What I’ve learned is that asking “dumb” questions isn’t dumb at all. Learning on the fly is a superpower. Stuffing up is part of the apprenticeship.
My dream of working with fibre didn’t come from farming. It came from a moment at a local show day in 2018, when I volunteered to help set up fleeces. I’d already brought home my first three alpacas, but I still didn’t have a clue about showing animals or anything beyond basic animal care. I just knew I liked them and wanted to learn.
That day, I met the incomparable Adrienne Clarke — a judge, a powerhouse of knowledge, and one of those rare people who shares generously without making you feel small. I was acting as a gofer, trying not to get in the way, when she started explaining micron and crimp and fibre structure. She put fleece in my hands and talked while I listened, leaning in over her shoulder, completely absorbed.
And then it happened — that moment where the world goes quiet. Some people get it with music, or painting, or engines, or boats. For me, it was fibre.
The textures. The colours. The diversity — nature expressing itself strand by strand. I felt calm and alive at the same time. I’d found my place.

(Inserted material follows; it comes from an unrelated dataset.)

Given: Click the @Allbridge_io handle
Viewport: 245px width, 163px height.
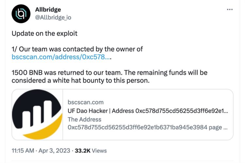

If you’ve ever heard me say, “I can’t wait to get my mill,” you already know I’m not talking about a million dollars.
Since then, the dream of a small Tasmanian fibre mill has lived quietly in the back of my mind. At first, I assumed someone else would build one at the scale and response that I dreamt of. And when they did, I wouldn’t have to. But as time went on, no one did — and the dream didn’t leave.
Eventually I realised that even if someone else opened a mill tomorrow, I’d still want to build mine.
Is it for other people?
For growers?
For the wider community?
Maybe.
But if I’m honest — it’s also for me. And I’m okay with admitting that.
It’s a massive investment. Not for the faint-hearted. But neither is moving states, rescuing alpacas, or rebuilding a farm from scratch. I’ve never exactly been the “play it safe” type.
Part of what keeps pulling me toward this dream is the belief that good fibre deserves respect, no matter what animal it comes from or whether the fleece is “pure” by some standard. A beloved herd animal’s fleece, transformed into something beautiful by a maker’s hands — that’s dignity. That’s story. That’s heritage.
Humans have been spinning whatever fibre they had for thousands of years. Purity is modern. Usefulness and connection are ancient.
In 2017, I helped rehome a some of a larger group of rescue alpacas — 140 in need, though I only placed 20 myself. Quiet, gentle, sometimes uncertain animals. If you knew me as a child, this wouldn’t surprise you; I was the kid who always brought home strays. My herd is still mostly rescued, and they’re not perfect show animals, but they’re perfect to me. Their fibre — humble, varied, honest — deserves to become something meaningful.
My vision is to eventually build a working fibre mill big enough to employ a person or two. Processing alpaca, sheep, goat — maybe even the occasional highland cow (yes I’ve been asked and I can’t wait to try that!). Workshops, creators’ retreats, people sitting around with fibre in their hands, talking, learning, laughing. A little coffee machine in the corner.
A simple, honest, farm-like space, tucked between the Broad River and one very sweet strawberry farmer from Queensland.
This is the dream I keep returning to — the one that stayed steady when everything else shifted. The one that began with a handful of fleece at the Hobart Show and a woman willing to share her knowledge with someone who didn’t know a thing but wanted to.
If there’s a takeaway for Week 2, it’s this:
You don’t need to have it all sorted before you start.
Keep asking questions.
Make the mistakes.
Stay curious.
Sometimes the thing you know nothing about becomes the thing that changes your entire life.